As the Greenspan era comes to a close, I am going to miss the new phrases that would enter our vocabulary from time to time such as “frothy”, “irrational exuberance”, “conundrum”, “speculative excesses, “Greenspan-speak” and others. Most of all I am going to miss the confidence the markets placed in his policies. Replacing him is a tough act to follow although the financial markets appear relatively happy [Marketwatch] with the choice as the Dow and S&P had their biggest increase in 6 months after the announcement [Marketwatch].

Yesterday President Bush nominated Ben S. Bernanke, a former Federal Reserve Board member and Princeton professor who currently chair’s the President’s Council of Economic Advisors to be the next Chairman of the Federal reserve [NYT]. He is considered a “first, among equals” to his peers but his political views are largely unknown [NYT]. He actually penned a story in 2000 on the topic of replacing Greenspan [WSJ].

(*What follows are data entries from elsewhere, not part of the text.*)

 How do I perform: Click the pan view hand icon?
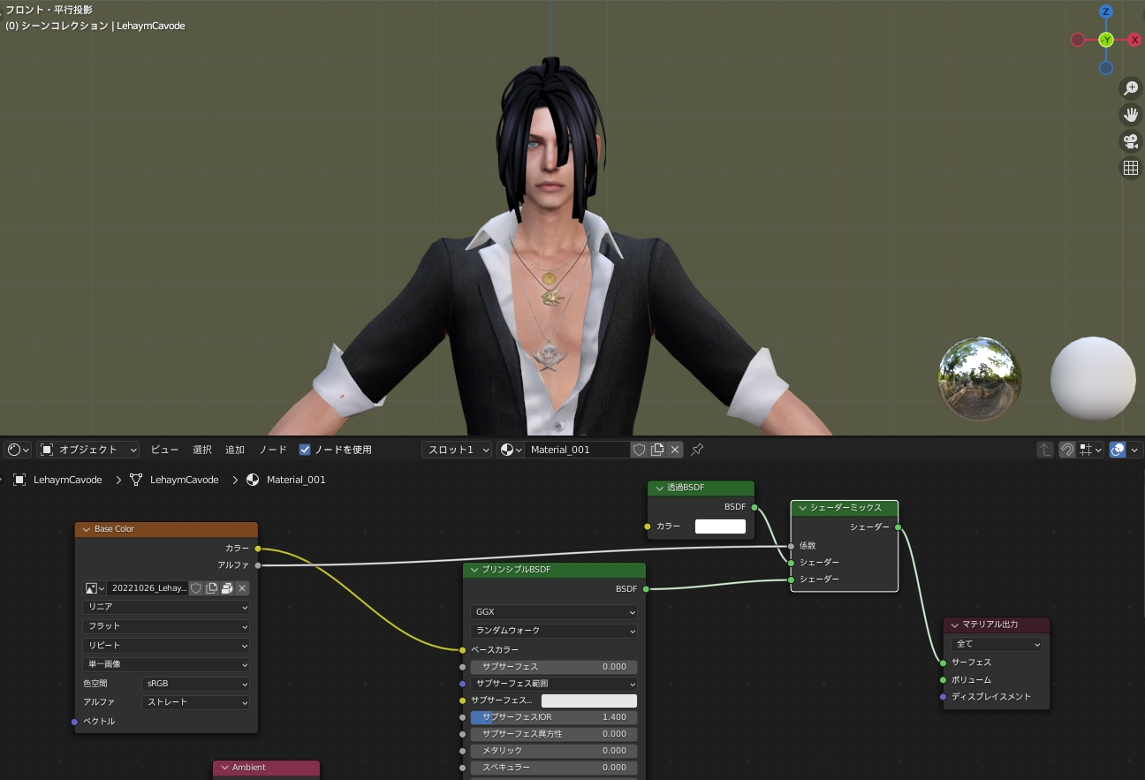tap(1130, 114)
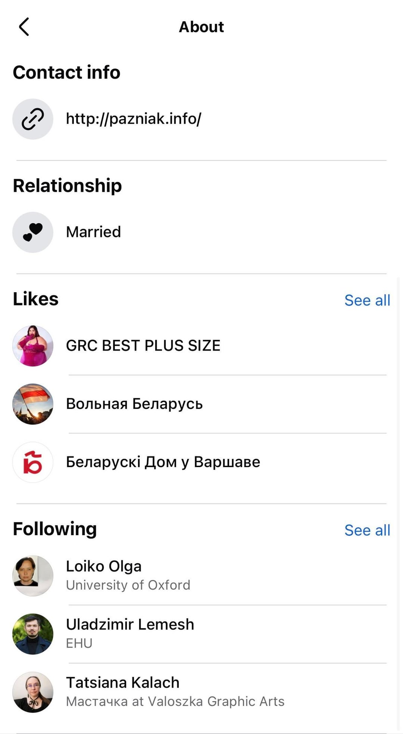This screenshot has height=734, width=403.
Task: Open the Вольная Беларусь page
Action: point(134,404)
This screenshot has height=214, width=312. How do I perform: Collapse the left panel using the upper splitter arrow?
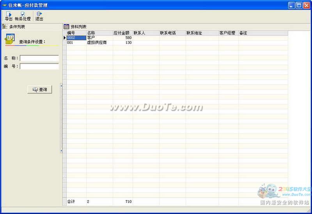(61, 85)
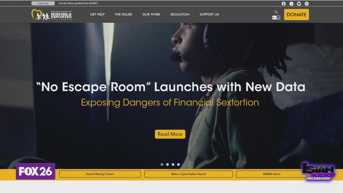This screenshot has height=193, width=343.
Task: Open the X (Twitter) social icon
Action: point(291,3)
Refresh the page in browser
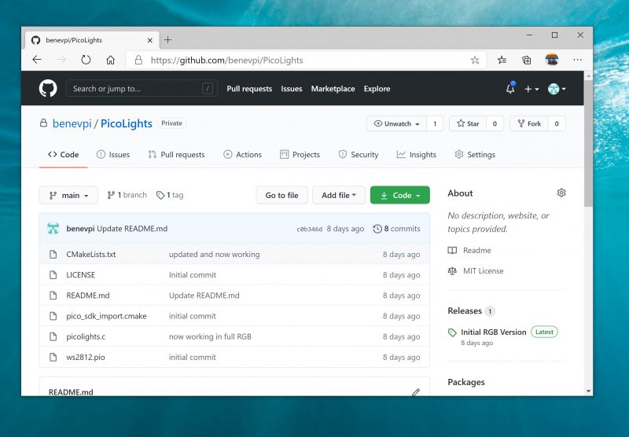 [86, 60]
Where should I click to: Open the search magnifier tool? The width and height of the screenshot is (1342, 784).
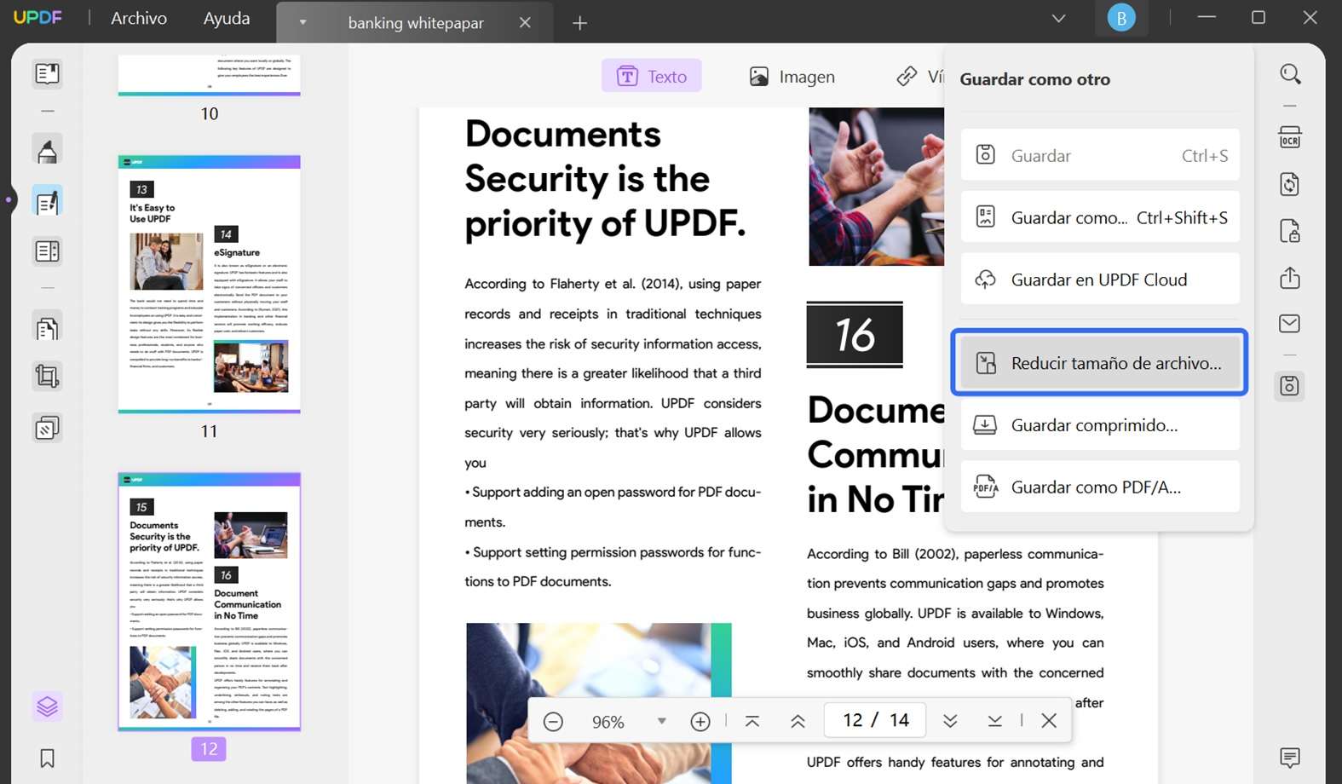[x=1290, y=74]
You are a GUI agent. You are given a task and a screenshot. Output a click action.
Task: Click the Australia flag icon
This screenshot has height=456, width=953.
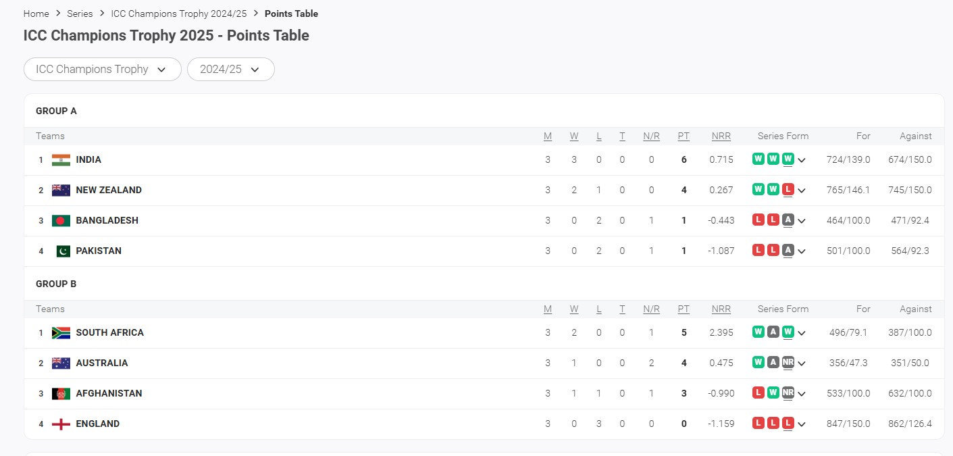(x=61, y=363)
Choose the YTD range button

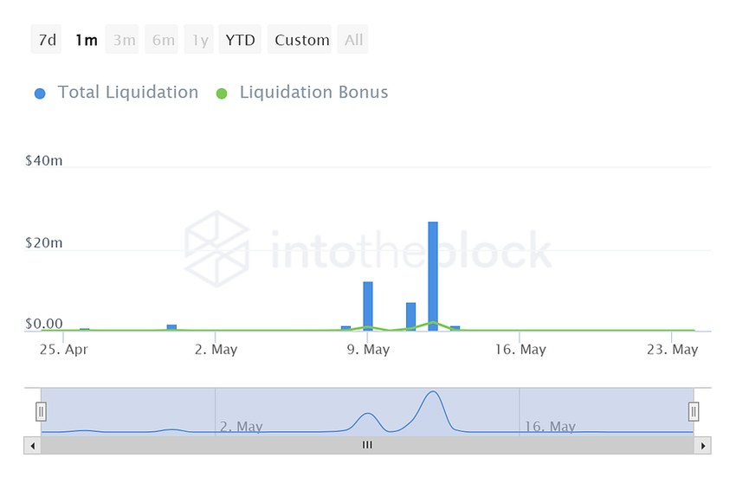(x=240, y=40)
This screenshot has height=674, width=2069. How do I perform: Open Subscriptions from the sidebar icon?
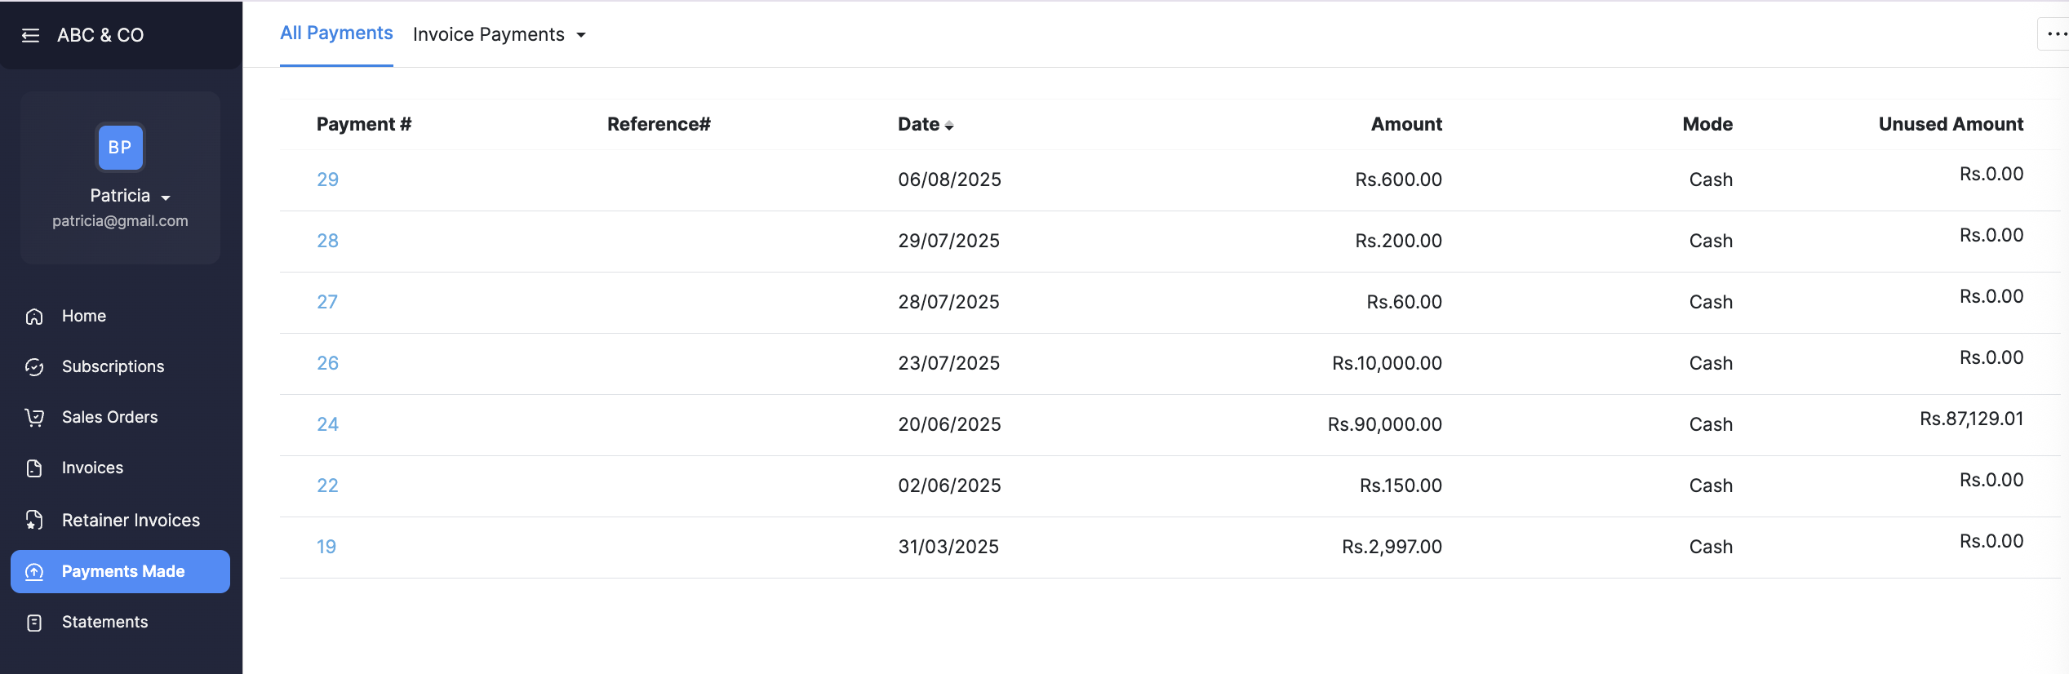pyautogui.click(x=33, y=366)
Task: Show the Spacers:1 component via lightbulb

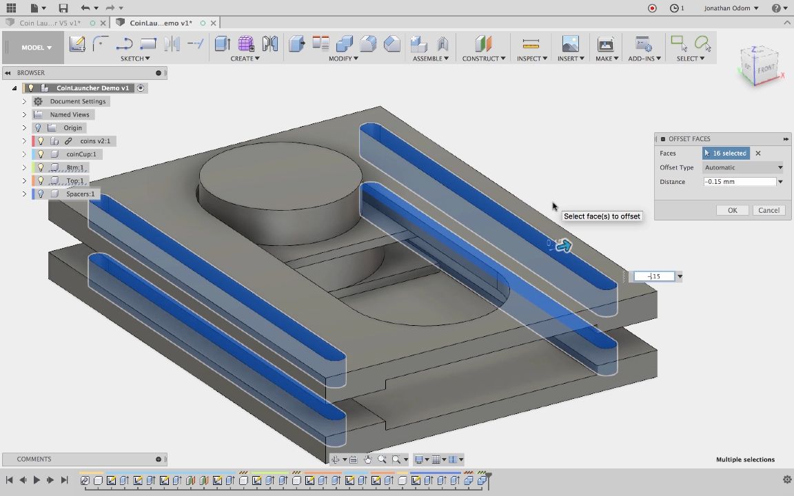Action: [41, 194]
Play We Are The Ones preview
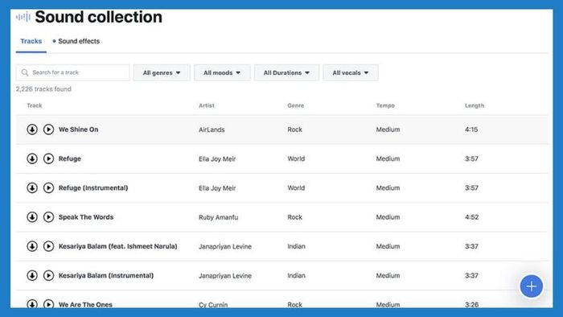This screenshot has height=317, width=563. (x=48, y=303)
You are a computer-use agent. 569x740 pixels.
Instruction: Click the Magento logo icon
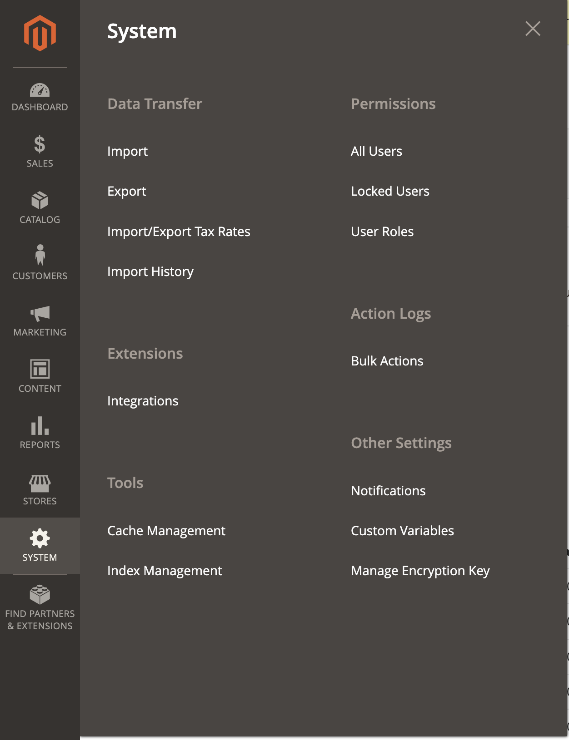pyautogui.click(x=40, y=33)
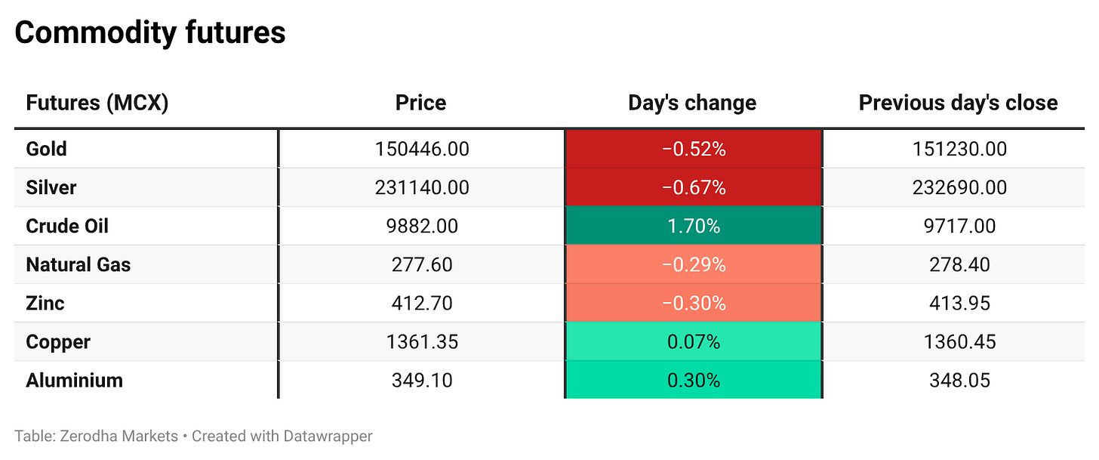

On a lighter note, there is some hope to fill the vocabulary void that I so enjoyed with Greenspan. He appears to have a sense of humor.

My proposal is that Fed governors should signal their commitment to public service by wearing Hawaiian shirts and Bermuda shorts has so far gone unheeded.

“Until he joined the Council of Economic Advisers, Mr. Bernanke had little contact with Mr. Bush [WSJ], and indeed in many ways is the antithesis of the power-suited business executives that Mr. Bush has preferred for top economic policy posts. But he appears to have earned Mr. Bush’s trust. Earlier this year, Mr. Bush gently chided Mr. Bernanke for showing up at an Oval Office meeting wearing a dark suit with tan socks, according to several people familiar with the incident.

A few days later, Mr. Bernanke showed up early for another meeting with Mr. Bush and distributed tan socks to the meeting’s other participants. When Mr. Bush arrived, all, including Vice President Dick Cheney, were wearing tan socks. Mr. Bush laughed.”

One of the more notable differences between Greenspan and Bernanke is how they handle inflation. Bernanke subscribes to the theory of setting a formal “Inflation Target” [WSJ]. which would demonstrate the Fed’s commitment to low inflation. Opponents of the strategy say that it will limit the central bank’s flexibility.

The WSJ has a series of charts that show the economic success of the Greenspan era.